In most women, cancer is a rare cause of an ovarian cyst. There are many other possible reasons, especially before you reach menopause. The risk of ovarian cancer tends to rise with age, with most cases occurring after menopause.

Before menopause, common causes of ovarian cysts include:

  • Ovulation: A "functional cyst" can develop when a follicle does not rupture and release an egg during ovulation. It can also develop as the corpus luteum is being formed after ovulation. These cysts are common and benign. They typically go away on their own without treatment.
  • Dermoid cysts: Also known as teratomas, these cysts are most often seen in women between ages 20 and 40. They are caused when fetal skin cells become trapped in ovarian tissues. The vast majority are benign.
  • Pregnancy: An ovarian cyst can develop in early pregnancy until the placenta is fully formed. In some cases, the benign cyst may persist until later in the pregnancy.
  • Severe pelvic infection: Ovarian cysts that form during a severe pelvic infection are caused by a buildup of pus in ovarian tissue. Antibiotics may be needed to treat the infection.
  • Polycystic ovary syndrome (PCOS): PCOS is a hormonal disorder that may affect women in their childbearing years. It causes the ovaries to enlarge, and multiple cysts to form on the outer edges.
  • Endometriosis: This condition occurs when the lining of the uterus (endometrium) extends beyond the uterus. It often causes the formation of cysts called endometrioma, also known as "chocolate cysts."
  • Noncancerous growths: These include fibromas that are made of connective tissue, and fluid-filled cystadenomas that form on the outside of the ovaries and can become quite large.
  • Ovarian cancer: Before menopause, fewer than 1% of new growths on or in an ovary will turn out to be cancer.

The picture is slightly different for women after menopause. Common causes of ovarian cysts in these women include:

  • Cystic lesions: Ovarian cysts of less than 1 centimeter (0.4 inches) in size are common but the vast majority will be benign.
  • Intrauterine fluid accumulation: This is common in late postmenopausal women.
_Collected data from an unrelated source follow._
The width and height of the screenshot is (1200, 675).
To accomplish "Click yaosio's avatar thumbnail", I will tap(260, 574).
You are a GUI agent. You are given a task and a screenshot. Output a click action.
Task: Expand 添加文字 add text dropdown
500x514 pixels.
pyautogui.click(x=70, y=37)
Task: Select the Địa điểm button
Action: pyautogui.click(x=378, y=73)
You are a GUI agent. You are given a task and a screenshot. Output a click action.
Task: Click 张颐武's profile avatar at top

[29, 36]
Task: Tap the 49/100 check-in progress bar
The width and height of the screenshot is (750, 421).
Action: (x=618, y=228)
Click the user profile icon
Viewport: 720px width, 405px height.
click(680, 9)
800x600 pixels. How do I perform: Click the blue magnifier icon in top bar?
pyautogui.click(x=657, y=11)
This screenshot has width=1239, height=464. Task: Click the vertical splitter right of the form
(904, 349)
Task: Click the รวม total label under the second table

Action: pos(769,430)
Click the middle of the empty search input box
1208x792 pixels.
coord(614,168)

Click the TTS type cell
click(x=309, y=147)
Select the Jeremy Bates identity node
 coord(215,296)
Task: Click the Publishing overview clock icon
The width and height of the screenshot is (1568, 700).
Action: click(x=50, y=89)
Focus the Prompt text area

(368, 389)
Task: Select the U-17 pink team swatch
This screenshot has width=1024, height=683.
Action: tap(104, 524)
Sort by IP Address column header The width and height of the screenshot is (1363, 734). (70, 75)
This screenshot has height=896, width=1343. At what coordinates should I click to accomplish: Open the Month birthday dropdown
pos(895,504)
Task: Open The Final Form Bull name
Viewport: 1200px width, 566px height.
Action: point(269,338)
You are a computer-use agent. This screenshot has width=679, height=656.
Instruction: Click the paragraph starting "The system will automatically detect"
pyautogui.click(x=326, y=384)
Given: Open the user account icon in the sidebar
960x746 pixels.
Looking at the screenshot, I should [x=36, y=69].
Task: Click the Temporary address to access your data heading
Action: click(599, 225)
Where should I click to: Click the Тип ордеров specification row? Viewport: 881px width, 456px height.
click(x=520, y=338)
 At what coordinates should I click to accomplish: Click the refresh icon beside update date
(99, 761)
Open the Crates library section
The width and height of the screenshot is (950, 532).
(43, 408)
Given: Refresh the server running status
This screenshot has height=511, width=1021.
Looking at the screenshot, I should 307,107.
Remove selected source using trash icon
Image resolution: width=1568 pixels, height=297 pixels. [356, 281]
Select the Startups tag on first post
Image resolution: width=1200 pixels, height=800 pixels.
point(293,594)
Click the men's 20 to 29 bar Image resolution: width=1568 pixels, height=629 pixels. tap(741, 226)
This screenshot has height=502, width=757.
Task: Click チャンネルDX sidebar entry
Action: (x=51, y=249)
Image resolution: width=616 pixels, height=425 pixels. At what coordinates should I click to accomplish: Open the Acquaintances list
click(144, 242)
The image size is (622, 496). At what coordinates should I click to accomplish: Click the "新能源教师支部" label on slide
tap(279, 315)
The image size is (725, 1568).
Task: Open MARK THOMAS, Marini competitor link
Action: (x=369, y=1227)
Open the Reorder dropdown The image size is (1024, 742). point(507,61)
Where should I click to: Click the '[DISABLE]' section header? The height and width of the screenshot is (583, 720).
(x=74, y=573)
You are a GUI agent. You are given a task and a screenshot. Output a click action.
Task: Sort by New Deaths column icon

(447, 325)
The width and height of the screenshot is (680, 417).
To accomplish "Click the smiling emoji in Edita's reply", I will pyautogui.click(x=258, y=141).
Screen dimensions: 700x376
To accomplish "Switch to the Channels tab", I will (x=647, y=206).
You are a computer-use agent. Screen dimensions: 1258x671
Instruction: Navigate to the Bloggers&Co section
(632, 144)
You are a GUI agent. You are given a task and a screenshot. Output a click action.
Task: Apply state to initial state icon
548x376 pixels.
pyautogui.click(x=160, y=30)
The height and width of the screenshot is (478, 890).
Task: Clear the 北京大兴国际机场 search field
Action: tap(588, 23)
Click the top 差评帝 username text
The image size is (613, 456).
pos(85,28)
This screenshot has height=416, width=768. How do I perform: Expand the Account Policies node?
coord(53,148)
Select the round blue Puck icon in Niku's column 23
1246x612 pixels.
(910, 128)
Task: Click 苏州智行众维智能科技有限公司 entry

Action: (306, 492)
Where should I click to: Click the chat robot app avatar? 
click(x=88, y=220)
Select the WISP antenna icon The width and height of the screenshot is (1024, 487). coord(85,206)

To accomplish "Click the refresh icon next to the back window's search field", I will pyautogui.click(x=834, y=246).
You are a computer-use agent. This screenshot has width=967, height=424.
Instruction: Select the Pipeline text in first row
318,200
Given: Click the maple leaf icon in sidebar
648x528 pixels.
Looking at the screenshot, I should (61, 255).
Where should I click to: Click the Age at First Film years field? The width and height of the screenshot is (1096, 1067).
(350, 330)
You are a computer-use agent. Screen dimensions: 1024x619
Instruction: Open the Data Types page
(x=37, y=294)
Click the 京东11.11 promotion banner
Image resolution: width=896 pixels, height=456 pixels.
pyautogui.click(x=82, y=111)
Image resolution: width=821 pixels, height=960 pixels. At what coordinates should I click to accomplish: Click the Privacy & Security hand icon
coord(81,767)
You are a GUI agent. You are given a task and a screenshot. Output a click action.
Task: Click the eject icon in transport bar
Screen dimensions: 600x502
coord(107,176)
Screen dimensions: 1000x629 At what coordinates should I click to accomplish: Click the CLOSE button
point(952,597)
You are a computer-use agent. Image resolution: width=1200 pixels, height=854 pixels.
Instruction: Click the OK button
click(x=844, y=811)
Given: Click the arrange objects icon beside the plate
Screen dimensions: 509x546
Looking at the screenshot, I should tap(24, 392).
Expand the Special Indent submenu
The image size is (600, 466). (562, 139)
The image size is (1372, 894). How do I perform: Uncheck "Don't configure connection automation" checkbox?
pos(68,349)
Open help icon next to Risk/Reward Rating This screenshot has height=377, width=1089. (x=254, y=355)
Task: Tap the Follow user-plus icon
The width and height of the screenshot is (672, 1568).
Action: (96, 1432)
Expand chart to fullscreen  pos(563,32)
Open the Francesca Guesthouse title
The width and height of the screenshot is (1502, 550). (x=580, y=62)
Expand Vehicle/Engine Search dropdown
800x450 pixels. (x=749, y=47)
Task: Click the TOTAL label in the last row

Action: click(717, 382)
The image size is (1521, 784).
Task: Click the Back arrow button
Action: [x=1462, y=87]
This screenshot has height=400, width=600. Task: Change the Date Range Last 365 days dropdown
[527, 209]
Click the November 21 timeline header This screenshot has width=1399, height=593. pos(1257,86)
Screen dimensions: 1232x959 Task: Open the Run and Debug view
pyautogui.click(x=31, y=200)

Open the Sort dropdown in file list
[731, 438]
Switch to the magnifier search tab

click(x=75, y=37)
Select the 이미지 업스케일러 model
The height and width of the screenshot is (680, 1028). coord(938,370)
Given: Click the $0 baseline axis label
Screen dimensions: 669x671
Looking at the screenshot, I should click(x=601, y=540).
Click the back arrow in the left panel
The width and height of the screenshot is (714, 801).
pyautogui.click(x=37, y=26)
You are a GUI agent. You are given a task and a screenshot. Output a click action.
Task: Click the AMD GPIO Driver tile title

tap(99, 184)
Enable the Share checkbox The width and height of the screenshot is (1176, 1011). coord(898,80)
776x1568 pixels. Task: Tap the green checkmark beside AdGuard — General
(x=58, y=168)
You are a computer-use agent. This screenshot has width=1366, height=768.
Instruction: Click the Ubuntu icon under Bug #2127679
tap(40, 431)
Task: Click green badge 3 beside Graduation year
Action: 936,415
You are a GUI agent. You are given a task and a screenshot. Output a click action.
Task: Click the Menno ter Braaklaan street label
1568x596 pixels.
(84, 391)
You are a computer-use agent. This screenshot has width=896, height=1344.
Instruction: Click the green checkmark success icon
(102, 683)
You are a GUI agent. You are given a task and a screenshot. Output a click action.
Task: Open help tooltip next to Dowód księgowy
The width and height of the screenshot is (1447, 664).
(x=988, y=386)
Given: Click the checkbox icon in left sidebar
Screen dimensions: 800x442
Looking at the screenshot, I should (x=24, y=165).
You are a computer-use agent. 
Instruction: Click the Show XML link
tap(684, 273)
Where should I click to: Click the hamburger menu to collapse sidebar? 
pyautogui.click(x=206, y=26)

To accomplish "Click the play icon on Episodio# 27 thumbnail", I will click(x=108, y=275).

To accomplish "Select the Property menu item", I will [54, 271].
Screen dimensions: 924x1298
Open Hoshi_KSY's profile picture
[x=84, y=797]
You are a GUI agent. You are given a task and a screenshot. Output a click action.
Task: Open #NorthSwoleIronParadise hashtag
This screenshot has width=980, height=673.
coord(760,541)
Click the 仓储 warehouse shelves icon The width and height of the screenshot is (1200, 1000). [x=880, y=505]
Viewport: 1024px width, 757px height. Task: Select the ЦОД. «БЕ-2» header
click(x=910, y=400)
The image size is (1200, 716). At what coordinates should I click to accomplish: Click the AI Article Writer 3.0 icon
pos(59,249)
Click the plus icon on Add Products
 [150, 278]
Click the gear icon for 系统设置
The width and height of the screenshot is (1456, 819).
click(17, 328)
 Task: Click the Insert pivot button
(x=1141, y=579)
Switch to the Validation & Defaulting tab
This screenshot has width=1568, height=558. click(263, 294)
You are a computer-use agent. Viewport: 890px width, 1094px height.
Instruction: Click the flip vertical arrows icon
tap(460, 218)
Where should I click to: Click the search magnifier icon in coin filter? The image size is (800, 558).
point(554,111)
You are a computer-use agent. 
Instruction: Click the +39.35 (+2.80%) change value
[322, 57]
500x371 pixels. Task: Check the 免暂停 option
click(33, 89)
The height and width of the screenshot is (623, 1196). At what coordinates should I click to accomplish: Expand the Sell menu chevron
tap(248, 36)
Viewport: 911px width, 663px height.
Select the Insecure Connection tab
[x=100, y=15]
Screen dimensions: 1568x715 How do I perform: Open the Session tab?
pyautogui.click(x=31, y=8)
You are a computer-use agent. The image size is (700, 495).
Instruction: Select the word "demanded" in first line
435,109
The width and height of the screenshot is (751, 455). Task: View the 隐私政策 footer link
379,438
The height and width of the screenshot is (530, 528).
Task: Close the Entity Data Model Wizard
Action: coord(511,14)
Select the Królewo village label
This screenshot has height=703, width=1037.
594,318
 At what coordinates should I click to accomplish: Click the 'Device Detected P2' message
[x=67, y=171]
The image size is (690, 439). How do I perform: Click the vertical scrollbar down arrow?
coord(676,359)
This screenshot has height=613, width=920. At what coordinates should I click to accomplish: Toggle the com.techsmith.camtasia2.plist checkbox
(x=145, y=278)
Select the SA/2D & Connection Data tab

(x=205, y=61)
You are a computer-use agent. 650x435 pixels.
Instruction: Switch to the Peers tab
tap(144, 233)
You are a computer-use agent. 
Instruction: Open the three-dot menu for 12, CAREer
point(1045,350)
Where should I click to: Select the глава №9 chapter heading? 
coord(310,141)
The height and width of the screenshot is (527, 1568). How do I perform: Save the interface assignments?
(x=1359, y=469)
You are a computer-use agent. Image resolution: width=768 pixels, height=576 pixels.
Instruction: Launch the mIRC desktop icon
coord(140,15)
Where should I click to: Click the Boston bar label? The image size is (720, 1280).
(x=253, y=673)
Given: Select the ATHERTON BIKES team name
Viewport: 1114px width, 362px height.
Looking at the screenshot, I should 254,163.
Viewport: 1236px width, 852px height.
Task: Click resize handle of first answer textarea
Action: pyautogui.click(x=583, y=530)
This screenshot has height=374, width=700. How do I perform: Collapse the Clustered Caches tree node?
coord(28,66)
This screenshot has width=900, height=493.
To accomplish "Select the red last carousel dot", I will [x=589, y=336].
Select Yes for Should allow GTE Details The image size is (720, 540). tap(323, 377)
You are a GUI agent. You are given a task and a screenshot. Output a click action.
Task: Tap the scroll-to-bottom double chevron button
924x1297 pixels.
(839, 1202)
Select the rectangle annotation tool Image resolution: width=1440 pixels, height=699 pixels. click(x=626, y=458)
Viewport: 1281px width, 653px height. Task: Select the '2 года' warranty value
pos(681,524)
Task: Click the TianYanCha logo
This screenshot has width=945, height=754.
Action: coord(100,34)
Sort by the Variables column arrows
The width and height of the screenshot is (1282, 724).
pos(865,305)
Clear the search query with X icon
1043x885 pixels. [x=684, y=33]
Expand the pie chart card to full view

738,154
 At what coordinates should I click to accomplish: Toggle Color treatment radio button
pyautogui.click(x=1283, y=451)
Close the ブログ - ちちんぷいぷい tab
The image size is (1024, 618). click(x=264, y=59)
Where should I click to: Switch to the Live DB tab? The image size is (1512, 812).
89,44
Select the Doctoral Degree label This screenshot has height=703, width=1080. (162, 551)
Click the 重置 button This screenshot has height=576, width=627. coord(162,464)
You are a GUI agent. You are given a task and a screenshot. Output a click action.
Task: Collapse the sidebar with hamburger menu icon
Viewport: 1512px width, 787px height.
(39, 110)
It can trigger swelling of the ovaries, along with the formation of ovarian cysts.
  • Ovarian cancer: Around 90% of ovarian cancers occur in women over 45. Some 80% occur in women over 50. The vast majority are diagnosed between the ages of 60 to 64.

Despite the increased incidence of ovarian cancer in postmenopausal women, the lifetime risk is still relatively low. At age 60, a woman's risk of developing ovarian cancer in the next 10 years is about 0.3%. The 10-year risk rises slightly to 0.4% for a woman at age 80. The overall lifetime risk of a woman developing ovarian cancer is 1.3%.

Risk Factors

There are certain features of an ovarian cyst that make it more likely to be cancerous. There also are risk factors that can increase a woman's odds of a malignancy.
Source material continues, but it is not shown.